As a starting point, employees can be invited to communicate their process ‘pain points’ whereby they recognize process waste, of their time and other resources, then can be supported to identify and deploy solutions. While such a purely bottom-up approach may not lead to a comprehensive end-to-end solution, it is likely to be conducive to generate employee involvement and trust when a more comprehensive improvement intervention is applied.
6.2. Limitations
Our research interventions with organizations and our data set came primarily from Australia and should be replicated in other parts of the world where underlying business culture and sociotechnical norms are different. Further, our data set under-represents the not-for-profit sector, where LM can be useful. Finally, our interventions were conducted by LM experts and ultimately need to be tested in a wider range of contexts and circumstances. A further limitation is the relatively small number of deployments in some sectors indicated in Tables 1 and 2 and Figure 6, which indicates that there might be significant standard error around these reported averages.
6.3. Further research
Further research is warranted to continue to refine our understanding of the key mechanisms of Lean and its deployment.

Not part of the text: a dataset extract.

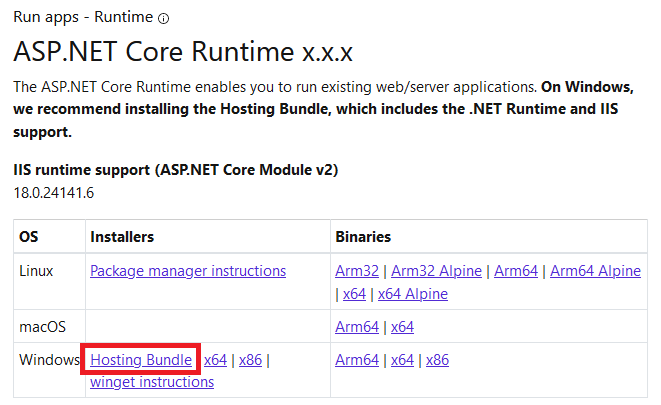
Task: Download the Windows Arm64 binary
Action: coord(357,360)
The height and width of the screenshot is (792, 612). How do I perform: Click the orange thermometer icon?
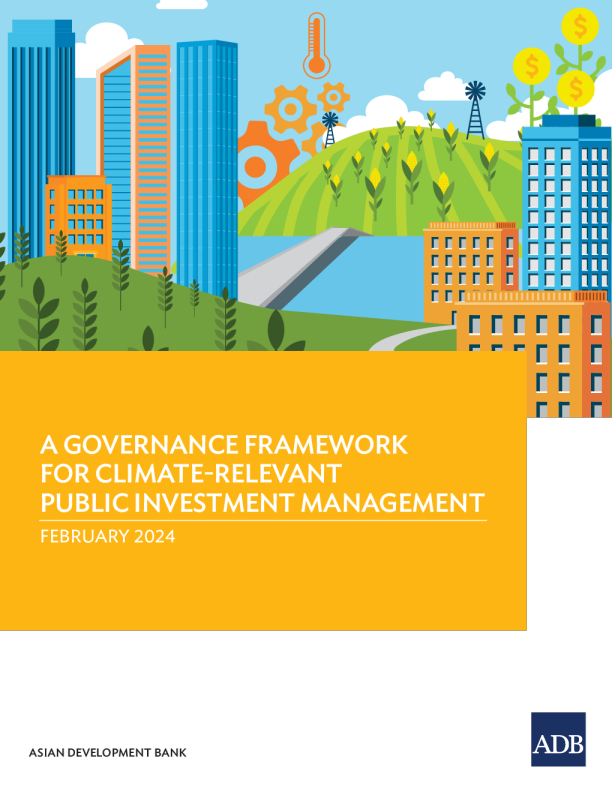pos(317,45)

While the 3P approach reported herein shows significant progress in success rates of such deployment, replication is warranted in different national cultures, sectors of the economy, and indeed in different circumstances of technology intensity of firms and economic development in firms’ context. For example, how do the five distinguishing features of 3P (Table 3) that generally worked well in our study need to be adapted in public sector agencies, educational institutions and other forms of not-for-profit organizations? Further, longer-term longitudinal studies are needed to trace the sustainability of methods such as 3P. Further research is potentially valuable that takes or adapts the key findings from this study to other domains of organizational change, for example, in contexts that are not process oriented, such as culture change. The paradox that is articulated in this study can be used as a launching pad for further research that may cast insights into elements of paradox theory more generally and in other contexts (Lewis and Smith, 2022). Finally, we suggest that further research is warranted to examine how Lean deployment approaches such as 3P and its future variants are best applied in organizational settings that are not primarily or solely focused on creating a financial surplus, such as those that focus primarily on achieving social or environmental progress.
Acknowledgments
The authors would like to thank Morgan Swink and Srinivas Talluri for their comments on the previous versions of this article.